*Source document*
Monday February 6, 2023

Combined death toll rises above 1,500 after devastating earthquake
From CNN’s Kareem Damanhoury
Collapsed buildings and a damaged vehicle in the Iskenderun district of Hatay, Turkey, on February 6. (Sezgin Pancar/Anadolu Agency/Getty Images)

At least 1,504 people have been killed in Turkey and Syria, and thousands more injured, after a powerful 7.8 magnitude earthquake rocked southern Turkey early Monday.

In Syria, a total of at least 592 people have died, including 371 mostly in the regions of Aleppo, Hama, Latakia and Tartus, according to Syrian state news agency SANA, which also reported 1,089 injuries.

Meanwhile, the "White Helmets" group, officially known as the Syria Civil Defense, also reported at least 221 deaths and 419 injuries in opposition-controlled areas of northwestern Syria.

“Hundreds remain trapped under rubble,” the White Helmets added on Twitter.

In Turkey, at least 912 people have died and 5,385 people were injured, Turkey's President Recep Tayyip Erdoğan said in a televised address Monday.

*Material*

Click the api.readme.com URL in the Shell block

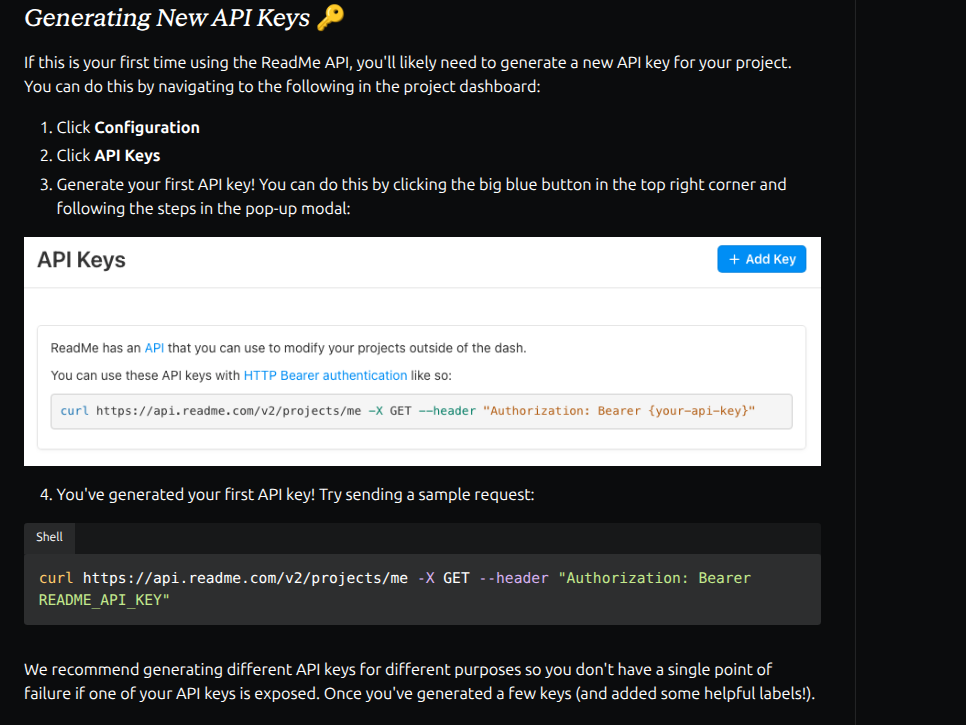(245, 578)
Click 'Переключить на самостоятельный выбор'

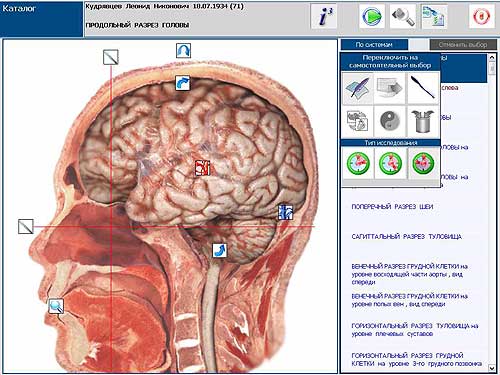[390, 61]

*Exercise requirements*
Continue the earthquake news report that precedes the listing, starting right after its final sentence.

*Expected answer*
Rescuers are working through the rubble of collapsed buildings to locate survivors, while NATO, the EU and 45 countries have offered assistance following the disaster.

Huge 7.5 magnitude aftershock hits Turkey, following deadly earthquake early Monday

From CNN's Brandon Miller

A major aftershock measuring 7.5 in magnitude struck Turkey at 1:24 p.m. local time (5:24 a.m. ET), after a devastating 7.8 magnitude earthquake rocked the region early Monday.

The aftershock is located approximately 95 kilometers (60 miles) north of the original quake that struck a little over nine hours earlier in southern Turkey, according to the United States Geological Survey (USGS).

This is the largest of the more than 30 aftershocks to strike so far. This is a preliminary estimate on the earthquake magnitude and is subject to change.

The 7.5 magnitude earthquake is considered an aftershock of the earlier 7.8 magnitude quake. All aftershocks are individual earthquakes, but as long as they are not stronger that the original, main quake, they are considered aftershocks.
This aftershock was extremely shallow, only 10 km deep, which worsens the shaking felt. The main quake was 17.9 km deep.

Before this morning’s 7.8, the 7.5 magnitude earthquake would have been the most powerful to strike Turkey since the 1999 Izmit quake that killed at least 17,000 people.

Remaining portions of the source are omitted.